> [Entries supplied]:
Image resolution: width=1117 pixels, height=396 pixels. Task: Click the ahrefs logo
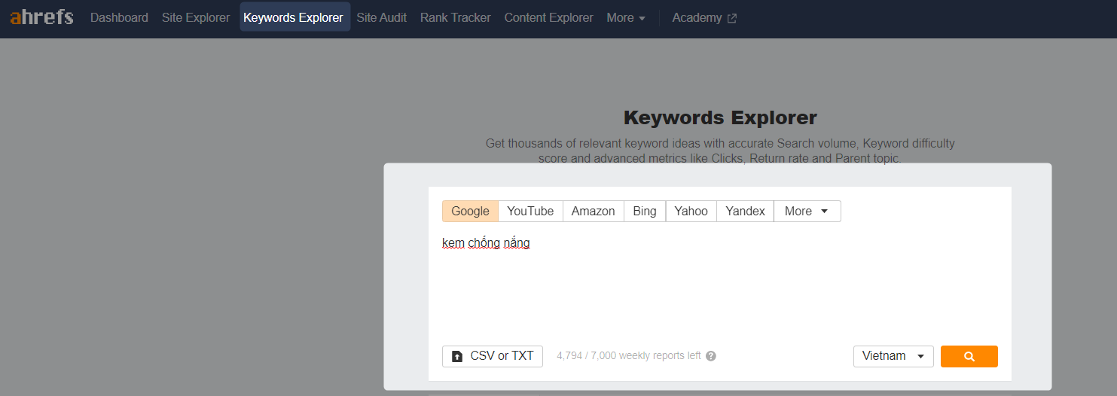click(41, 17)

--

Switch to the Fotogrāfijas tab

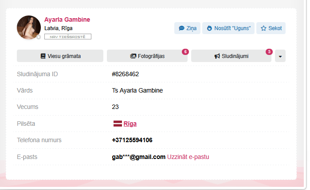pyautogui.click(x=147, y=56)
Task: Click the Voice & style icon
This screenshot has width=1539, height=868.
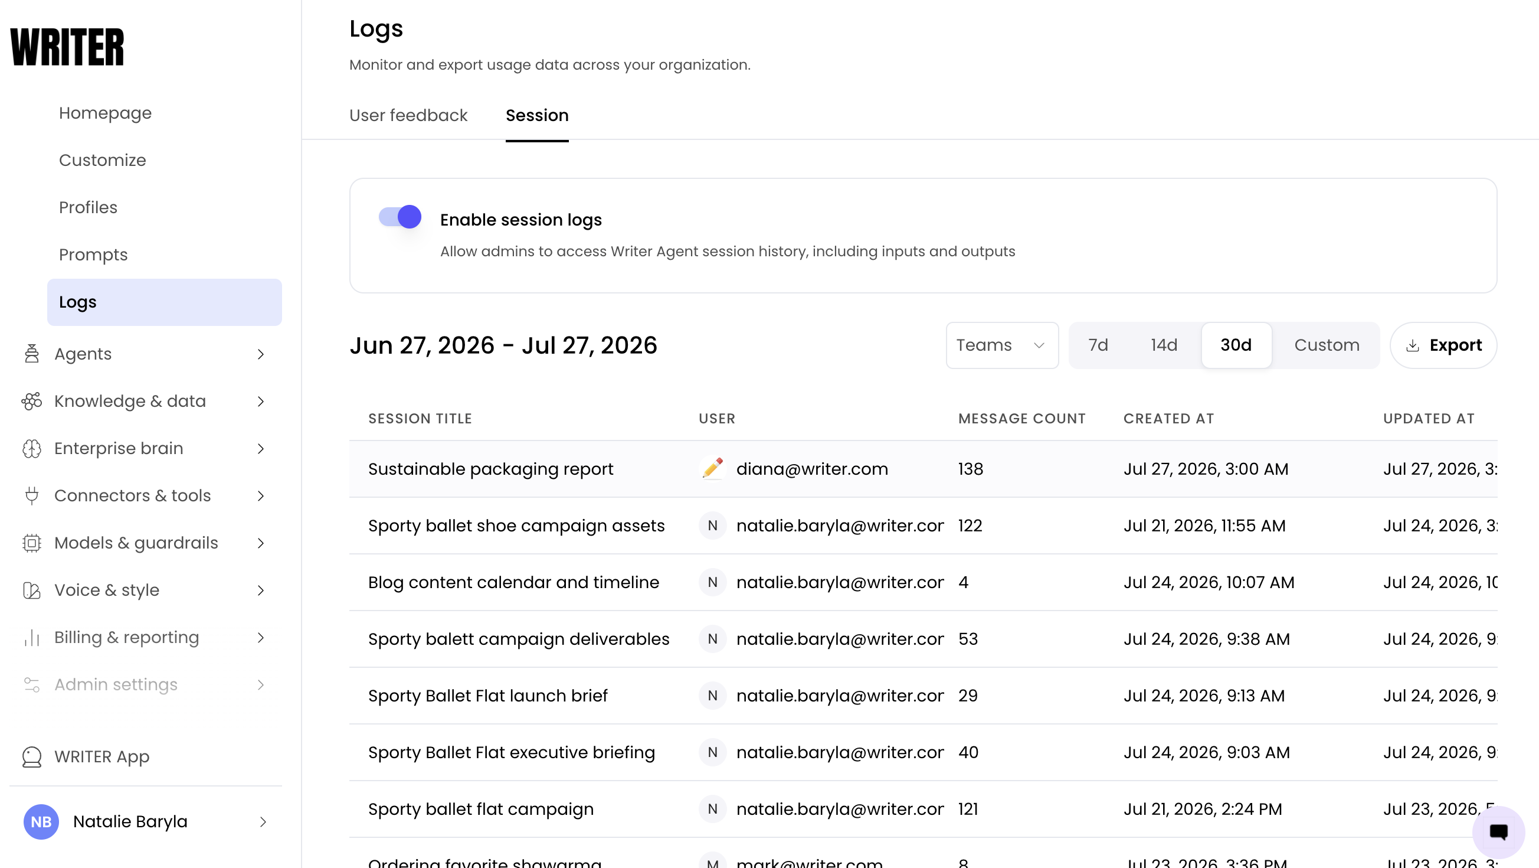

> [Aim of the task]: Going down the listing above, begin printing at the line with "Task: Click the Voice & style icon" and finish with the line with "This screenshot has width=1539, height=868.", exactly as they appear.

> [Finished task]:
Task: Click the Voice & style icon
This screenshot has width=1539, height=868.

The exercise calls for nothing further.